PorterShed must also hire an archaeologist to carry out a programme of excavations at locations on the site in consultation with the National Monuments Service. A written report must then be submitted to the Department of Culture and Heritage.

In a submission to the Council, the Bowling Green Residents’ Committee said that while it was informed by PorterShed earlier this year of the plans to redevelop the Tribune building, it was not aware of the plan to build another storey with a roof garden.

The residents said that while they do not object to the plans for the building, they want strict conditions enforced on any events which take place in the roof garden.

The Council acknowledged these concerns and asked PorterShed to comment on the matter.

“In the event the roof gardens are to be retained, a management plan shall be submitted, outlining the exact nature of use/operation of the roof garden, along with operating times,” the Council said.

The local authority noted that there will be a loss of parking spaces on the site and advised the applicant to address this issue, as a contribution to transportation infrastructure costs will be required.

Finally, the Council said the proposed signage is unacceptable and would have a negative impact on the streetscape, and asked that an alternative design should include bilingual signage.

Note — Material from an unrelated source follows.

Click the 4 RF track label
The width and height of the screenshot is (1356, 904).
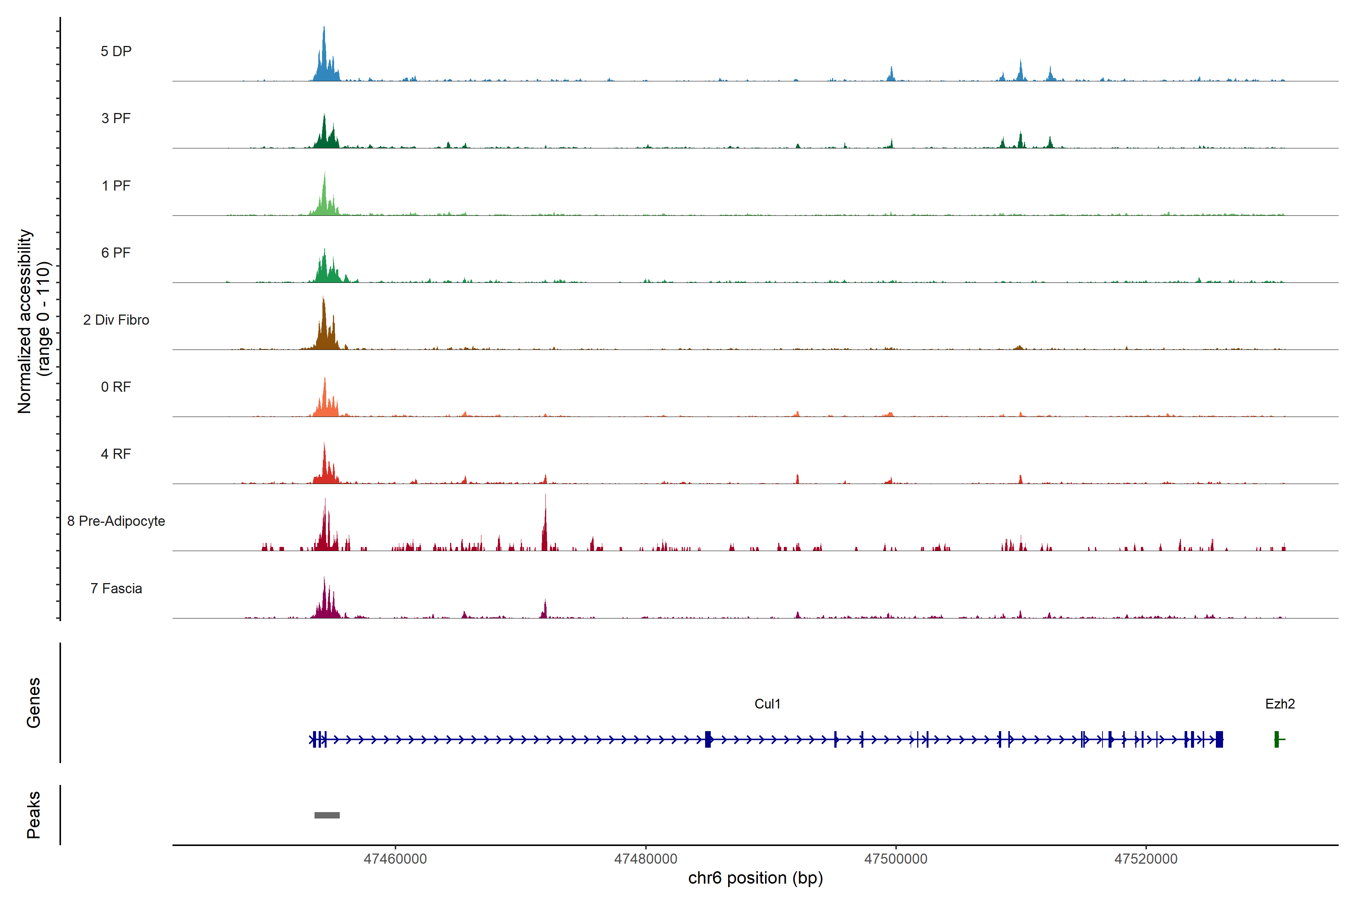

The Connacht Tribune – which publishes the Galway City Tribune – sold the building on Market Street in 2018 and will be moving to new offices in Liosbán Business Park later this summer.

Meanwhile, a separate PorterShed planning application to redevelop a warehouse adjacent to Market Street carpark – creating 130 co-working desk spaces – has run into similar difficulties.

The Council has sought a redesign of the plans as the proposal “does not integrate with the fabric of the existing urban environment . . . largely due to a mix of inappropriate external materials”.

Test excavations must also be carried out at this site by a qualified archaeologist and the same concerns were raised about signage.

The warehouse building on Market Street which forms part of a second PorterShed proposal.

“Pedestrian access through the commercial carpark places pedestrians at risk,” the Council said, asking for the proposal to be revised.

The local authority has also asked the applicant to address the fact that cycle parking spaces are unsheltered under the existing proposals.

The proposal involves a change of use of the 1950s two-storey warehouse and a new two-storey extension with modern design – it will house desk space for 130 people.

The Bowling Green residents, in a separate submission to the Council, said they welcomed the application because the site had been left in an unsightly and neglected state for many years.

However, they asked that a bin storage be brought within a gated area to avoid it becoming a “probable focus for antisocial behaviour”.

The Council agreed and has sought for this to be addressed also. PorterShed now has until the middle of January to submit the revised proposals or the applications will be deemed to be withdrawn.

Planning permission already exists on the site of the former Tribune printworks for a 10,500 square foot indoor artisan food market with around 30 food stalls, as well as beer and wine vendors, similar to the Milk Market in Limerick and the English Market in Cork. The developer intends to proceed with this in tandem with the PorterShed plan.

(Main image: the PorterShed proposal for the Connacht Tribune building, which Galway City Council has ordered to be redesigned).